── Extracted data
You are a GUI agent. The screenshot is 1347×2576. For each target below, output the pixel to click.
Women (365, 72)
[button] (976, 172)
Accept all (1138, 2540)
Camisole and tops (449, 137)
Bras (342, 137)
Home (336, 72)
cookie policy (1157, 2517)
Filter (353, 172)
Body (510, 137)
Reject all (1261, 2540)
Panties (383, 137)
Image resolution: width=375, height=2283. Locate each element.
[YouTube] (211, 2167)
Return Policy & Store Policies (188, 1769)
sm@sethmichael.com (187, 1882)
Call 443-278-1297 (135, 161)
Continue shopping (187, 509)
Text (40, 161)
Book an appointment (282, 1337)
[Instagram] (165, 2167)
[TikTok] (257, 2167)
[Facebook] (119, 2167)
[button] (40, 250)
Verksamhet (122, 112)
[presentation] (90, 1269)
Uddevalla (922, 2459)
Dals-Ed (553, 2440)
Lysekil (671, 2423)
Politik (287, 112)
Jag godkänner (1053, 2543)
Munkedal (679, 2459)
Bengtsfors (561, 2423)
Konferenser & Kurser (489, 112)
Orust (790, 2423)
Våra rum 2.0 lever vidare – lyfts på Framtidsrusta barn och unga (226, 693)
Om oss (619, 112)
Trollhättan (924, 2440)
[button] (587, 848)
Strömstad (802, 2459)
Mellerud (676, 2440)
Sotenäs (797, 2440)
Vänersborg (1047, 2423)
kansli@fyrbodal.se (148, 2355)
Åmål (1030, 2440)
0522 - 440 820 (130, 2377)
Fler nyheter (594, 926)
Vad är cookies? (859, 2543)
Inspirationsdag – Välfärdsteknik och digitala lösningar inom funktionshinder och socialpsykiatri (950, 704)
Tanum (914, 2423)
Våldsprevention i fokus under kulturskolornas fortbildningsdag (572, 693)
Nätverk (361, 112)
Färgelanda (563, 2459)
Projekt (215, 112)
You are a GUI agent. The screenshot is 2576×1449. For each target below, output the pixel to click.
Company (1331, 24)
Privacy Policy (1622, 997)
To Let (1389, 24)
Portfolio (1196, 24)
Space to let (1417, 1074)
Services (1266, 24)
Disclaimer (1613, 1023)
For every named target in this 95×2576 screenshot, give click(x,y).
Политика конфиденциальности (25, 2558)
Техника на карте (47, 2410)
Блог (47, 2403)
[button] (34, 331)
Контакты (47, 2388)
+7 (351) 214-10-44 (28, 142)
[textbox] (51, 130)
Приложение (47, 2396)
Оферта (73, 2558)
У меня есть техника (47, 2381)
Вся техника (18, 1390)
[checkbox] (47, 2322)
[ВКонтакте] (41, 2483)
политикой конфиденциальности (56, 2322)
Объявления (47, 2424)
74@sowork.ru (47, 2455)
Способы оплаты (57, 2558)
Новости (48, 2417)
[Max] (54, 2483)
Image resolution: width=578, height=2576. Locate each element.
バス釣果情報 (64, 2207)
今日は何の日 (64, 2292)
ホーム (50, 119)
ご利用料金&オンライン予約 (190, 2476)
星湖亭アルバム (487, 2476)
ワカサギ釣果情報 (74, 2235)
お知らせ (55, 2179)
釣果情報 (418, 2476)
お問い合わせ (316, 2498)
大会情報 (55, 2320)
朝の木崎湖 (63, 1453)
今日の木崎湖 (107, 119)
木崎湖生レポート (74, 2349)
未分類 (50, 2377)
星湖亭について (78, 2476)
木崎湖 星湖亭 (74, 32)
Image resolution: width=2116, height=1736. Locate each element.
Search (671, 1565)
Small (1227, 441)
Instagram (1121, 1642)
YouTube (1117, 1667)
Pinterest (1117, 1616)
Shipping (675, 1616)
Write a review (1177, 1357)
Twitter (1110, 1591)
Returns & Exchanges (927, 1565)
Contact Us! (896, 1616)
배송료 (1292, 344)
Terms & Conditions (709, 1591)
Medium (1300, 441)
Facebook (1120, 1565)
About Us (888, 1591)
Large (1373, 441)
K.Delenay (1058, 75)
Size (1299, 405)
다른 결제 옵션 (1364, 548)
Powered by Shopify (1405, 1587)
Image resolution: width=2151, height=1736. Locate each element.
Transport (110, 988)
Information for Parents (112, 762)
────
#### Task details
Reproduce the full set of entries above exactly, without dropping a line.

#### Exercise solution
You are a GUI agent. The screenshot is 1347×2576. For each target below, output the pixel to click.
Women (365, 72)
[button] (976, 172)
Accept all (1138, 2540)
Camisole and tops (449, 137)
Bras (342, 137)
Home (336, 72)
cookie policy (1157, 2517)
Filter (353, 172)
Body (510, 137)
Reject all (1261, 2540)
Panties (383, 137)
Image resolution: width=375, height=2283. Locate each element.
[YouTube] (211, 2167)
Return Policy & Store Policies (188, 1769)
sm@sethmichael.com (187, 1882)
Call 443-278-1297 (135, 161)
Continue shopping (187, 509)
Text (40, 161)
Book an appointment (282, 1337)
[Instagram] (165, 2167)
[TikTok] (257, 2167)
[Facebook] (119, 2167)
[button] (40, 250)
Verksamhet (122, 112)
[presentation] (90, 1269)
Uddevalla (922, 2459)
Dals-Ed (553, 2440)
Lysekil (671, 2423)
Politik (287, 112)
Jag godkänner (1053, 2543)
Munkedal (679, 2459)
Bengtsfors (561, 2423)
Konferenser & Kurser (489, 112)
Orust (790, 2423)
Våra rum 2.0 lever vidare – lyfts på Framtidsrusta barn och unga (226, 693)
Om oss (619, 112)
Trollhättan (924, 2440)
[button] (587, 848)
Strömstad (802, 2459)
Mellerud (676, 2440)
Sotenäs (797, 2440)
Vänersborg (1047, 2423)
kansli@fyrbodal.se (148, 2355)
Åmål (1030, 2440)
0522 - 440 820 (130, 2377)
Fler nyheter (594, 926)
Vad är cookies? (859, 2543)
Inspirationsdag – Välfärdsteknik och digitala lösningar inom funktionshinder och socialpsykiatri (950, 704)
Tanum (914, 2423)
Våldsprevention i fokus under kulturskolornas fortbildningsdag (572, 693)
Nätverk (361, 112)
Färgelanda (563, 2459)
Projekt (215, 112)
You are a GUI agent. The screenshot is 2576×1449. For each target below, output the pixel to click.
Company (1331, 24)
Privacy Policy (1622, 997)
To Let (1389, 24)
Portfolio (1196, 24)
Space to let (1417, 1074)
Services (1266, 24)
Disclaimer (1613, 1023)
For every named target in this 95×2576 screenshot, give click(x,y).
Политика конфиденциальности (25, 2558)
Техника на карте (47, 2410)
Блог (47, 2403)
[button] (34, 331)
Контакты (47, 2388)
+7 (351) 214-10-44 (28, 142)
[textbox] (51, 130)
Приложение (47, 2396)
Оферта (73, 2558)
У меня есть техника (47, 2381)
Вся техника (18, 1390)
[checkbox] (47, 2322)
[ВКонтакте] (41, 2483)
политикой конфиденциальности (56, 2322)
Объявления (47, 2424)
74@sowork.ru (47, 2455)
Способы оплаты (57, 2558)
Новости (48, 2417)
[Max] (54, 2483)
Image resolution: width=578, height=2576. Locate each element.
バス釣果情報 (64, 2207)
今日は何の日 (64, 2292)
ホーム (50, 119)
ご利用料金&オンライン予約 (190, 2476)
星湖亭アルバム (487, 2476)
ワカサギ釣果情報 (74, 2235)
お知らせ (55, 2179)
釣果情報 (418, 2476)
お問い合わせ (316, 2498)
大会情報 (55, 2320)
朝の木崎湖 (63, 1453)
今日の木崎湖 (107, 119)
木崎湖生レポート (74, 2349)
未分類 (50, 2377)
星湖亭について (78, 2476)
木崎湖 星湖亭 (74, 32)
Image resolution: width=2116, height=1736. Locate each element.
Search (671, 1565)
Small (1227, 441)
Instagram (1121, 1642)
YouTube (1117, 1667)
Pinterest (1117, 1616)
Shipping (675, 1616)
Write a review (1177, 1357)
Twitter (1110, 1591)
Returns & Exchanges (927, 1565)
Contact Us! (896, 1616)
배송료 (1292, 344)
Terms & Conditions (709, 1591)
Medium (1300, 441)
Facebook (1120, 1565)
About Us (888, 1591)
Large (1373, 441)
K.Delenay (1058, 75)
Size (1299, 405)
다른 결제 옵션 (1364, 548)
Powered by Shopify (1405, 1587)
Image resolution: width=2151, height=1736. Locate each element.
Transport (110, 988)
Information for Parents (112, 762)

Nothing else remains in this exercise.